O pastor Terry Jones, líder de uma minúscula e pouco conhecida igreja protestante em Gainesville, na Flórida, tem enfrentado uma enxurrada de telefonemas do governo, dos militares e de líderes religiosos dos EUA - e do exterior - para que cancele o projeto de queimar em público o livro sagrado do Islã.
"Ainda estamos determinados a fazer isso sim", disse Jones ao programa "Early Morning," da CBS. Ele promove abertamente uma campanha contra o que chama de "Islã radical."
Ele afirmou que deseja que o evento de queima do Alcorão envie uma "advertência" ao que chamou de muçulmanos linha-dura, que, segundo ele, tentavam exercer influência sobre os EUA.
"Estamos enviando uma mensagem a eles de que não queremos que façam o que parecem estar fazendo na Europa", disse Jones. "Queremos que eles saibam que, se estão na América, precisam obedecer a nossa lei e constituição e não empurrar lentamente a agenda deles sobre nós."
O evento planejado para o novo aniversário dos ataques de 11 de setembro de 2001 contra os EUA provocou condenação mundial e gerou protestos no Afeganistão e na Indonésia, o país muçulmano mais populoso do mundo.
O anúncio também ocorre perto do fim do mês do Ramadã e em meio às tensões elevadas nos EUA pela proposta de construção de um centro cultural islâmico e de uma mesquita perto do local dos ataques ao World Trade Center, em Nova York.

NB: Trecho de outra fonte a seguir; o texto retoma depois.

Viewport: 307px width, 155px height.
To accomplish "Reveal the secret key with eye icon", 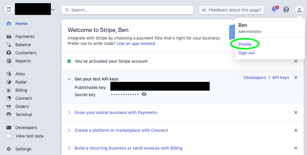I will (x=144, y=94).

Os que se opõem à obra dizem que ela é insensível às famílias das vítimas dos ataques promovidos pelo grupo militante islâmico Al Qaeda.
Com a cólera crescente no Afeganistão por causa da proposta de queimar o Alcorão, a polícia afegã entrou em alerta para mais protestos. A Organização das Nações Unidas classificou o evento de "horroroso" e o Vaticano também se uniu ao coro de críticas globais.